Posted to commits@kudu.apache.org by ba...@apache.org on 2021/03/23 16:44:41 UTC
[kudu] branch master updated: [test] KUDU-3266 Fix flakiness in
dynamic_multi_master test
This is an automated email from the ASF dual-hosted git repository.
bankim pushed a commit to branch master
in repository https://gitbox.apache.org/repos/asf/kudu.git
The following commit(s) were added to refs/heads/master by this push:
new ac09d62 [test] KUDU-3266 Fix flakiness in dynamic_multi_master test
ac09d62 is described below
commit ac09d6205486908df05af4d64dc7618aae7c37bf
Author: Bankim Bhavsar <ba...@cloudera.com>
AuthorDate: Fri Mar 19 16:16:22 2021 -0700
[test] KUDU-3266 Fix flakiness in dynamic_multi_master test
Flakiness was reported in dynamic_multi_master test after
the introduction of test for recovering dead master,
commit 4b4a8c0f2f.
See KUDU-3266 for the analysis.
This change wraps the check for row count under ASSERT_EVENTUALLY
to ensure the resumed master and the remaining master are given
a chance to communicate Raft messages and become up to date.
Tests:
- Reproduced the issue with ASAN build with dist-test.
- Verified no failures over 100 iterations with the fix
on ASAN build.
Change-Id: Ifac1d95707064b6ac2624d3f52336d6c39afd3c8
Reviewed-on: http://gerrit.cloudera.org:8080/17211
Tested-by: Bankim Bhavsar <ba...@cloudera.com>
Reviewed-by: Andrew Wong <aw...@cloudera.com>
Reviewed-by: Mahesh Reddy <mr...@cloudera.com>
Reviewed-by: Alexey Serbin <as...@cloudera.com>
---
src/kudu/master/dynamic_multi_master-test.cc | 16 +++++++++++++---
1 file changed, 13 insertions(+), 3 deletions(-)

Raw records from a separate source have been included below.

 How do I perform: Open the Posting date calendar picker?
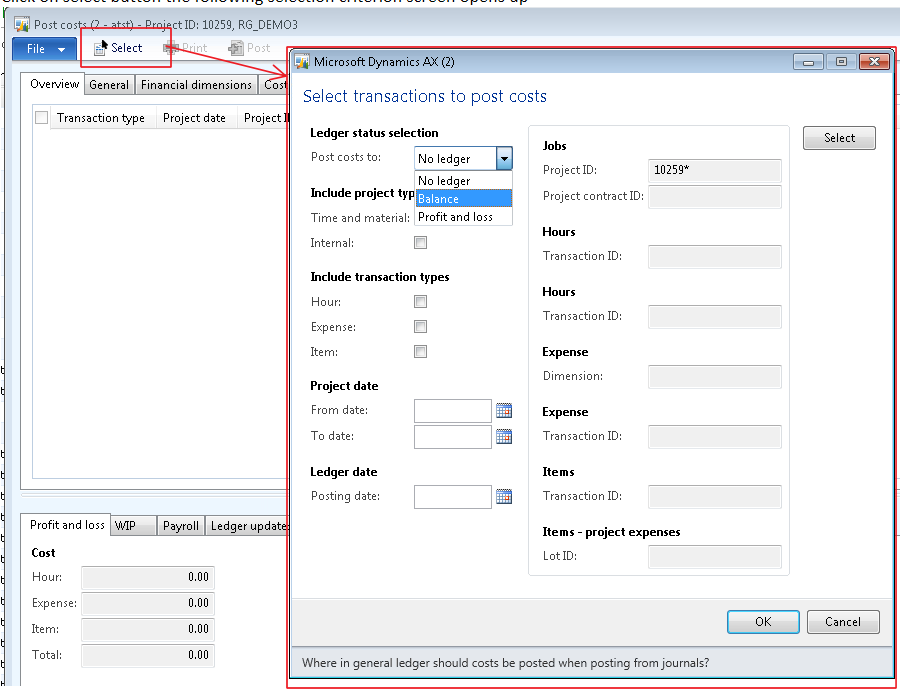504,497
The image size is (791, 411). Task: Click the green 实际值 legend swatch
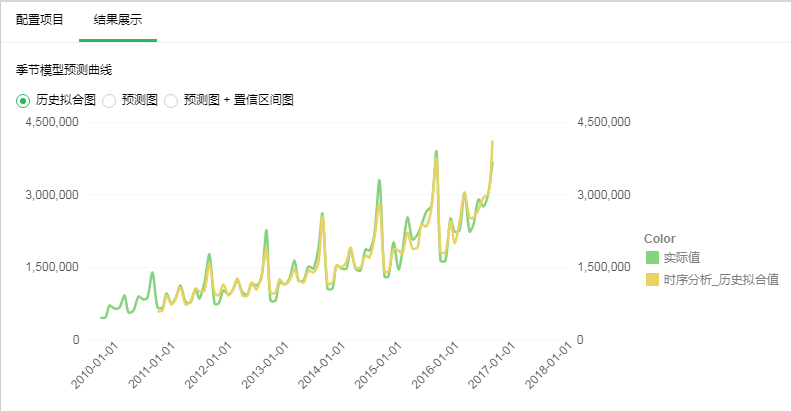pos(652,259)
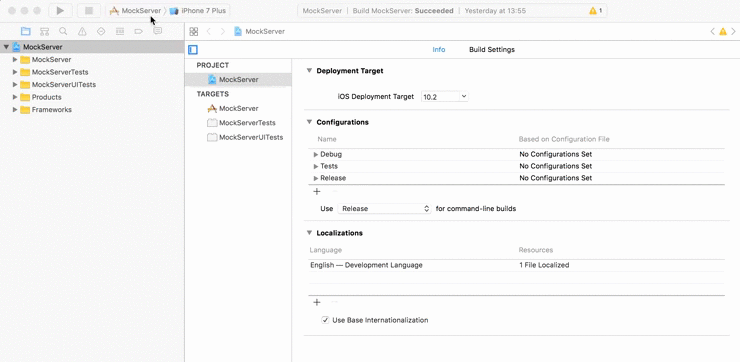Open the Find navigator magnifier icon
Screen dimensions: 740x362
(x=63, y=31)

diff --git a/src/kudu/master/dynamic_multi_master-test.cc b/src/kudu/master/dynamic_multi_master-test.cc
index 911e10a..478c38e 100644
--- a/src/kudu/master/dynamic_multi_master-test.cc
+++ b/src/kudu/master/dynamic_multi_master-test.cc
@@ -598,9 +598,19 @@ class DynamicMultiMasterTest : public KuduTest {
LOG(INFO) << "Pausing and resuming individual masters";
string table_name = kTableName;
for (int i = 0; i < expected_num_masters; i++) {
- ASSERT_OK(migrated_cluster.master(i)->Pause());
- cluster::ScopedResumeExternalDaemon resume_daemon(migrated_cluster.master(i));
- NO_FATALS(cv.CheckRowCount(table_name, ClusterVerifier::EXACTLY, 0));
+ auto* master = migrated_cluster.master(i);
+ LOG(INFO) << Substitute("Pausing master $0, $1", master->uuid(),
+ master->bound_rpc_hostport().ToString());
+ ASSERT_OK(master->Pause());
+ cluster::ScopedResumeExternalDaemon resume_daemon(master);
+
+ // We can run into table not found error in cases where the
+ // previously paused master that's leader of prior term resumes
+ // and the up to date follower doesn't become leader and the resumed
+ // master from previous term isn't up to date. See KUDU-3266 for details.
+ ASSERT_EVENTUALLY([&] {
+ NO_FATALS(cv.CheckRowCount(table_name, ClusterVerifier::EXACTLY, 0));
+ });
// See MasterFailoverTest.TestCreateTableSync to understand why we must
// check for IsAlreadyPresent as well.